I'll assume that "mod" is wrong and that you're not 
complaining about too small a kernel buffer. You want to 
capture not only the kernel messages written to dmesg but 
also the output of all the rc scripts.

I agree with this goal. I always wanted to capture the 
boot-time messages and all of the extra console output 
during the boot when I was working with Digital UNIX. In 
the end, the only complete solution I found was indeed 
the one Bill Freeman mentioned: a serial console and, in 
my case, an expect script recording the output and the 
timing on another machine (I was investigating the time 
it took to boot, so I even wanted the console firmware 
output).

Recently I set up a Digital UNIX system again (I'm 
working on contract to Compaq) and developed a partial 
solution. Perhaps you can adapt it to your Linux 
distribution if it's using the SysV-like inittab + rcN 
directories.

I modified the rc2 and rc3 scripts to check for both a 
config file flag LOG_INITSCRIPTS and a command-line 
argument. The addition went in near the top of the file 
and looked like this:

LOG_INITSCRIPTS=`/usr/sbin/rcmgr get LOG_INITSCRIPTS`
[ "LOG_INITSCRIPTS" = "TRUE" ] && \
  [ $# = 0 ] && \
  exec /bin/sh -xv $0 LOGGING 2>&1 | tee /var/adm/rc2.log

The rcmgr line will have to be replaced by something else 
on Linux...maybe just a test for the existence of a file 
in /etc.

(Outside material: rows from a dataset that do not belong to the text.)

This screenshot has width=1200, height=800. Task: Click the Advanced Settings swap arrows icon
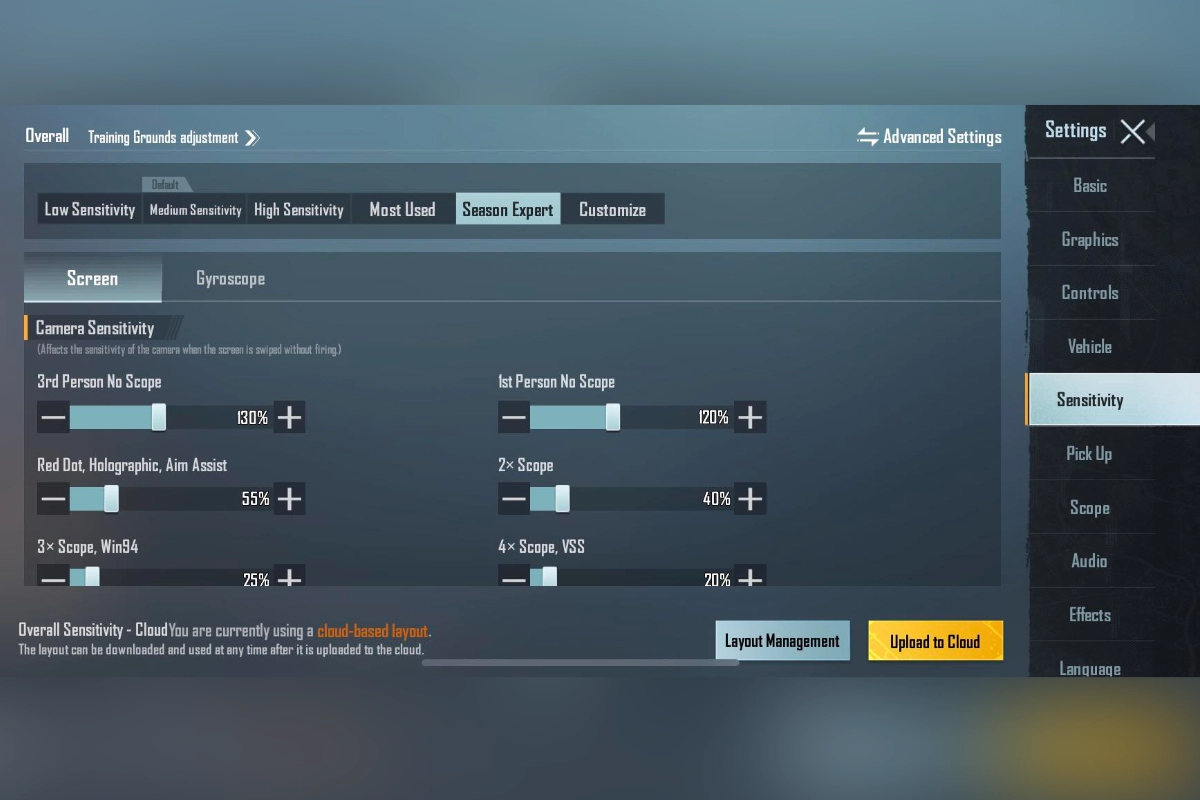[x=868, y=137]
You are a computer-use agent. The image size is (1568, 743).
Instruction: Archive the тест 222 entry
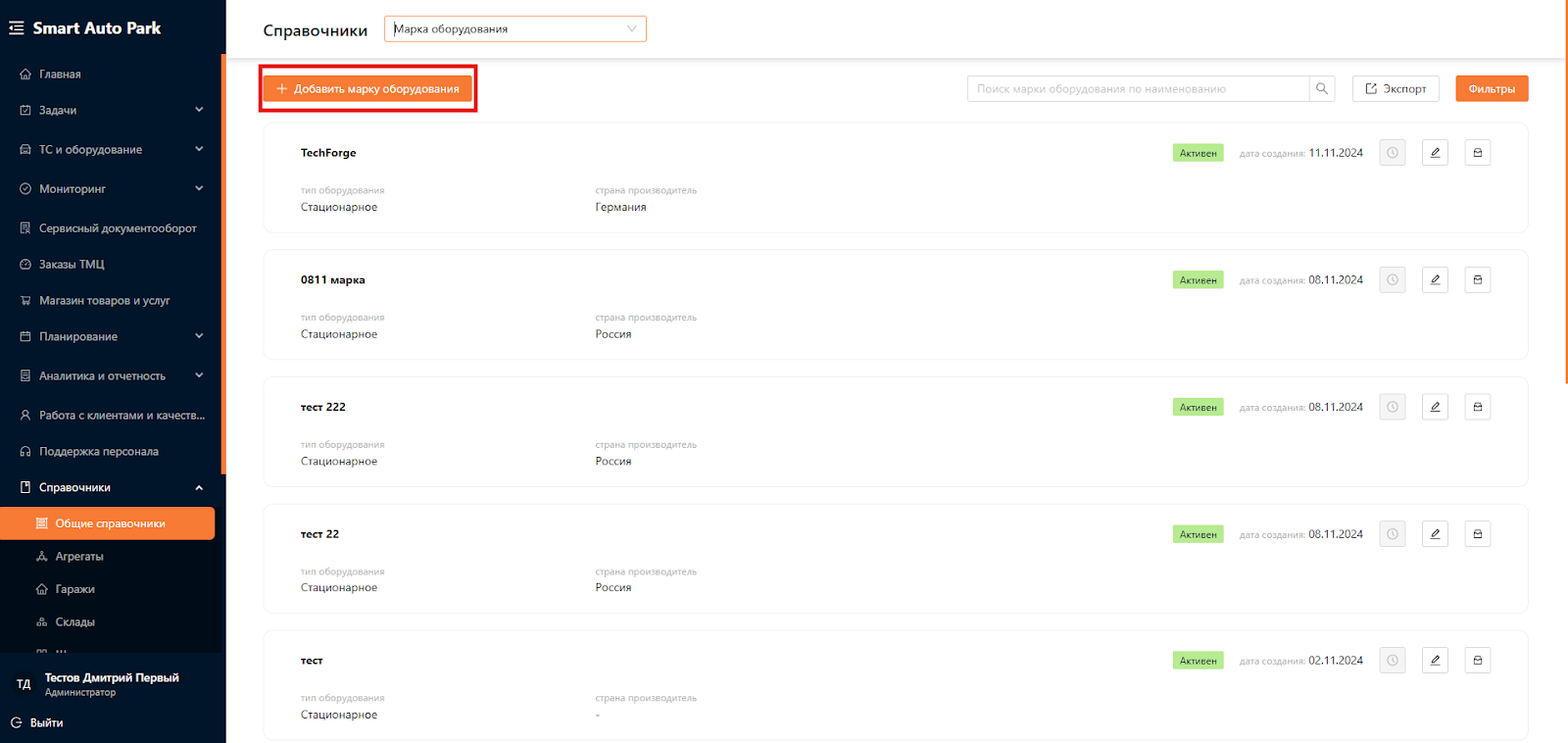click(x=1478, y=407)
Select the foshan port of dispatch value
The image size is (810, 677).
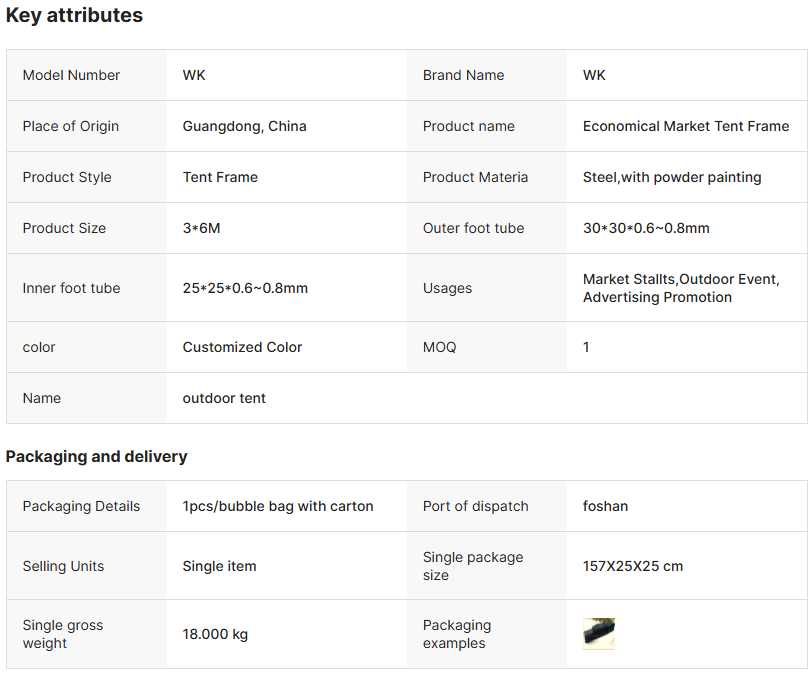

The re-exec of the script with a shell having 
the -xv flags set is only executed if you pass the first 
gate (which says you want to log the scripts' output) and 
the second gate (which says there are no command line 
options, like the "LOGGING" option). I didn't go so far 
as to try to get the -xv flags propagated into each of 
the startup scripts.

You can still get your kernel console messages with 
dmesg. (I copied /var/adm/syslog.dated/current/kern.log 
to a place where it would not be rotated out by log 
rotation). The way I have it set up, these boot logs are 
overwritten at each boot.

What's missing are the messages, if any, from bcheckrc, 
fsck, etc -- since there's no writable file system space 
available before they've run -- and any other scripts or 
commands started directly from /etc/inittab.